Fast forward two days and the problem hasn’t resolved itself. Everyone at the house has been without Internet for the time. Cellular tethering did provide an oasis in the desert but isn’t a long term solution. I return from the airport and can indeed confirm the Internet wasn’t working - or at least was very slow at best. I loaded the UniFi Controller on my laptop and did find the experience to be better on the LAN. Network performance on on my server, which is wired, was poor as well. apt upgrade downloads were running in the 10’s of Kbps. Speed tests at speedtest.net gave horrific results. To me, this points to a problem with the router or Comcast. Rebooting the router offered no performance gain. This now calls for a trek downstairs.

Almost immediately I saw my router’s Internet link light wasn’t on. It made me curious as an IP address was assigned. The RJ45 clip on the modem side had broken and was no longer holding the connection in place. Replacing the cable brought the link light back on. However, again, no performance improvement. Comcast’s modem problem detector was reporting a problem so I rebooted the modem. I get a text “The Internets working!” I felt like a hero, deserving of being hoisted on shoulders after a championship win.

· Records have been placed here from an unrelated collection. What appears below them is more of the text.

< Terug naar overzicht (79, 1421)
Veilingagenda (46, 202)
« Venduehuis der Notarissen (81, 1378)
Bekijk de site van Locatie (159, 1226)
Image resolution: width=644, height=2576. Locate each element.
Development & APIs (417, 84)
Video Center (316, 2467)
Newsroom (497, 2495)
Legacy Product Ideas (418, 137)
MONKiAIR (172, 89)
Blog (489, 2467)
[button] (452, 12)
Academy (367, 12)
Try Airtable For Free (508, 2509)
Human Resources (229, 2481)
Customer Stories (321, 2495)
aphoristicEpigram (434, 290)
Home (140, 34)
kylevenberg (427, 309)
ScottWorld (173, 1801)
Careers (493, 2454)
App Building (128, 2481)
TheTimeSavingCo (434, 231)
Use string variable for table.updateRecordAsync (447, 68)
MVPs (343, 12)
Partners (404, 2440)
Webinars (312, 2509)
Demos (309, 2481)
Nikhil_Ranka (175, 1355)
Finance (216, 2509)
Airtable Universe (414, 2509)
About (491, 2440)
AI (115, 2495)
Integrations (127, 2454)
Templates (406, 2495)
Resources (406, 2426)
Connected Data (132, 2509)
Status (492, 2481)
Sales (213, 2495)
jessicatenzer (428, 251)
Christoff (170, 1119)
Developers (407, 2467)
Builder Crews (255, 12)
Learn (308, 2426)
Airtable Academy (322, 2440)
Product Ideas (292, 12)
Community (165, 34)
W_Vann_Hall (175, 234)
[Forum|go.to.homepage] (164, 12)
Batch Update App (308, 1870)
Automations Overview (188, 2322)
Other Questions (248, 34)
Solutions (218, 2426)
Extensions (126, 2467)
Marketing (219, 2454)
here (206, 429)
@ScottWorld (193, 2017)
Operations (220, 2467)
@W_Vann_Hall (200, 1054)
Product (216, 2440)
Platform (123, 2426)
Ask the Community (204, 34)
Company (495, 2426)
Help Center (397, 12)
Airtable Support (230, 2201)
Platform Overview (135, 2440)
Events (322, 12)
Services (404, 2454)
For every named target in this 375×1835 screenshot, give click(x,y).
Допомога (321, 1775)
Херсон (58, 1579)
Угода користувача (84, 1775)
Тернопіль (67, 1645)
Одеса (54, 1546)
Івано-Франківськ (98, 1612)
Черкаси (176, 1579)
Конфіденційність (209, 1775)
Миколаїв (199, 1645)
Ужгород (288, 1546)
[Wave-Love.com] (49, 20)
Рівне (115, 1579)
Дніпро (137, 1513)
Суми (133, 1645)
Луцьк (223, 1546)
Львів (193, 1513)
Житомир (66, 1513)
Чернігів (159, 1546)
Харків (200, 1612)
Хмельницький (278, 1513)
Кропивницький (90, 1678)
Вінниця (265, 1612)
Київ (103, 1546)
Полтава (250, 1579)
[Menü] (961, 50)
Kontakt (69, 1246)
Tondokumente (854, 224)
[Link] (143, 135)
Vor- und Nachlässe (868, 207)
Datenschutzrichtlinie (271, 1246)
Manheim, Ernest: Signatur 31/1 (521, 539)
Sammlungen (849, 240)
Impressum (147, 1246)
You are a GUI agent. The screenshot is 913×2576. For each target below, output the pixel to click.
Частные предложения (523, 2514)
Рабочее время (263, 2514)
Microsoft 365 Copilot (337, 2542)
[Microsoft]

Confident with the resolution, I ran an errand, came home, and started working on my laptop. With no apparent reason, performance slows. At the same time my wife says “Uhhh” and I say “Internet not working?”. No. Internet access wasn’t working again. I paid another visit to the rack downstairs to start troubleshooting.

First step was to reboot the modem and see if it improved performance. It did. Next step was to connect my laptop directly to the modem so there was no router in between. A speed test showed I was downloading at 150Mbps which is especially impressive considering I only pay for 75Mbps. I move the modem connection to the router, reboot the modem so it gives the router an IP address, and connect my laptop directly to the router. Speed tests showed good performance, this time under 100Mbps but still better than Kbps. Next test connected my laptop to the switch instead of router. Performance dropped to 30Mbps. Curious.

I conducted another half dozen similar tests, connected to the router, switch, or over wireless and running a speed test after each one. Results ranged between 30Mbps to 150Mbps with no true indication of what caused the changes.

As of now, this is where I stand. My wife is streaming a TV show, I’m writing this post and downloaded some new music on iTunes. All seems to be well. But I have no assurance it will continue to perform at this speed. I’ll post an update when I learn more.

Update

I had a conversation with Comcast and they said it was down because of a car accident and they were repairing the line. The support person wasn’t able to explain why it was down for days before. He suggested I call back after it was fully repaired. I did. The next agent told me my modem was bad and I should replace it. At the same time, she scheduled a technician to come over and look at the lines.

A day later I received a call from someone from Comcast. He said they had been having problems at their head-end location which was causing slow performance disruptions. When I asked when it started, he said it started Monday or Tuesday, which aligned with my experience. He performed a line test and said everything looks good.

My only wish is the technical support people had this information. Lessons learned?

  • Start at the Internet Provider unless something else changed.
  • Review the physical layer first, if possible.
  • No amount of remote access helps if the Internet provider is down.
  • A rigorous troubleshooting methodology is important.